Disk and journal performance tracking
The server instances keep an average latency for each drive and its journal (if one is configured).
This allows for setting up millisecond-scale hard limit for each disk type (SSD, NVMe, HDD, and any drives with a journal), either globally, or on a per-disk or per-journal limit for each drive in a cluster.
The collected average is based on the last window of 128 requests to the drive. The maximum latency is based on the maximum average value recorded for this disk drive from the last time it went up in the cluster.
Why it is needed
The main idea behind this feature is to allow handling RAID controller issues or misbehaving disks generally, as well as tracking performance for all drives over time.
How it works
Once the node is upgraded to an enabled version, the collected statistics will start being visible in the analytics platform.
Note that for completely idle clusters the average value stays the same as it was for the past 128 requests. Though we rarely see an idle cluster, and all production clusters are running the IO latency monitoring service, which will regularly populate and change the average values.
They could also be viewed from the CLI, for details See Disk list performance information.
After a while, there will be enough data to define a threshold for each disk type globally. This threshold usually depends on the use case and the actual workload in the cluster, the drives used, whether a drive is behind a controller with a journal on the controller’s cachevault/battery or on an NVMe device, and probably other factors as well.
For more information about configuring a global threshold, see Latency thresholds.
Note
As a safety measure, this mechanism will only work on one node in the cluster. If there is a latency threshold event in another disk or journal while there are already ejected drives, no further drives get ejected from the cluster even if they have latency above the configured thresholds so that the redundancy could never go down to less than two live replicas.
Typical use cases
One example use case is when a battery or a cachevault unit in a RAID controller fails, in which case all writes stop being completed in the controller’s RAM.

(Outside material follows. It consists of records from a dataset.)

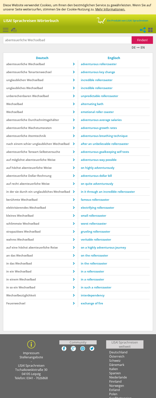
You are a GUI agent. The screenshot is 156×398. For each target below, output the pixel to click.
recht (15, 184)
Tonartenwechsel (40, 72)
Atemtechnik (37, 136)
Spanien (115, 373)
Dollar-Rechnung (39, 176)
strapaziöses (14, 231)
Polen (113, 394)
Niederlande (118, 377)
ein (30, 191)
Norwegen (116, 386)
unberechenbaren (18, 96)
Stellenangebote (31, 357)
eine (15, 247)
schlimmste (14, 223)
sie (17, 191)
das (13, 255)
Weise (51, 160)
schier (27, 144)
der (12, 191)
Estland (114, 390)
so (11, 287)
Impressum (31, 353)
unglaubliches (15, 88)
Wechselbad (36, 64)
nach (9, 144)
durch (24, 191)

In this case, the latency of each of the drives behind this controller gets raised, due to operations completing in the HDDs. The configured threshold is reached, and the server drops the journal for each disk and starts completing writes in the server’s RAM transparently. This immediately raises a monitoring alert that will point to an issue with this controller battery/cache-vault or configuration.
The default behavior of most LSI-based controllers is to flip all cache to write-through mode when some of the disks behind the controller fail. This also leads to abnormal write latency and is handled by the new feature similar to the battery/cachevault issue example above.
As an additional benefit, the maximum thresholds may now be configured for all drives in a cluster globally for each drive type, allowing for a lower impact on user operations when some of the drives misbehave. Currently if a drive stalls, each request hitting it might take up to ten seconds before it is ejected. With this feature, the thresholds may be configured as low as required by the use case and the hardware specification.
As of release 19.4 revision 19.01.2930.57ca5627f, the disks will be marked for testing and the server will automatically attempt to return them into the cluster in case this was an intermittent failure. The server stops attempting to re-test and return in case there are more than four failures for the past hour.
Lastly, tracking the performance of each disk over time allows for visibility, and when comparing, subtle changes for similar drives in the cluster are required. A latency-sensitive workload might benefit from tighter limits when necessary.
When a drive or a journal is ejected, the server instance keeps the last 128 requests sent to the drive right before it was ejected with detailed info on the last requests it handled.
History
This feature was initially added with release 19.4 revision 19.01.2877.2ee379917.
Updated in release 19.4 revision 19.01.2930.57ca5627f.
As of release 20.0 revision 20.0.93.78df908ec there are new defaults for each disk type, which will lessen the impact of a misbehaving disk earlier.
The new defaults are based on aggregated data from thousands of nodes and their drives, and are applied by the StorPool operations team in all clusters.